Nama Gibran bergema di lorong sejarah,
di mana kata dan jiwa berpadu,
mewarnai ruang pemikiran dan mimpi,
seperti cahaya yang mengukir langit malam.
Kahlil Gibran---penyair yang suci,
menyelam ke dalam samudra spiritualitas,
membingkai keindahan dalam bait-bait abadi.
"Engkau boleh memberikan mereka kasih sayangmu,
tetapi bukan pikiranmu,
sebab mereka memiliki pikiran mereka sendiri,"
bisiknya, mengajarkan kelembutan pikiran
yang membebaskan jiwa dari belenggu kebodohan.
Ilmu, sastra, dan kebijaksanaan
menjadi lentera peradaban,
di mana setiap kata adalah benih pencerahan,
menginspirasi generasi dalam sunyi dan gemuruh.

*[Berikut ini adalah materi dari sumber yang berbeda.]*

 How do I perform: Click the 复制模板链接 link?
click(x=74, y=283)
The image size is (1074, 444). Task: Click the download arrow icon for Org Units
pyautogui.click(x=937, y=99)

Tapi lihat, Lihatlah di sana
Bahlil Gibran muncul sebagai bayang-bayang hitam,
simbol gelap dari keserakahan dan keangkuhan,
dimana integritas terkikis oleh nafsu,
dan nepotisme menggenggam erat ruang kekuasaan.
Di balik tirai kritik yang terabaikan,
sistem berkerut dalam keserakahan,
menolak perubahan meski badai kecaman menderu di seantero negeri.
Negeri yang terjebak dalam oligarki
tak akan mampu tumbuh berkembang,
sebab sumber daya hanya berputar di lingkaran sempit,
bukannya mengalir demi kemajuan kolektif.
Para begawan berkata:
"Masalah terbesar bukanlah orang jahat yang berkuasa,
tetapi bagaimana masyarakat menerima ketidakadilan sebagai sesuatu yang normal." Dan biasa-biasa saja
Di antara dua wajah Gibran,
terpatri refleksi peradaban,
antara pencerahan yang menerangi jiwa
dan kegelapan yang menutup harapan.
Dari Kahlil ke Bahlil,
kisah abadi terlukis dalam bait,
satu menyalakan obor kebijaksanaan,
satu lagi menggelapkan jalan kebenaran.
Semoga sejarah mencatat dengan jujur,
siapa yang menuntun manusia menuju cahaya,
dan siapa yang terjebak dalam bayang-bayang,
mewarnai dunia dengan pencerahan atau kegelapan.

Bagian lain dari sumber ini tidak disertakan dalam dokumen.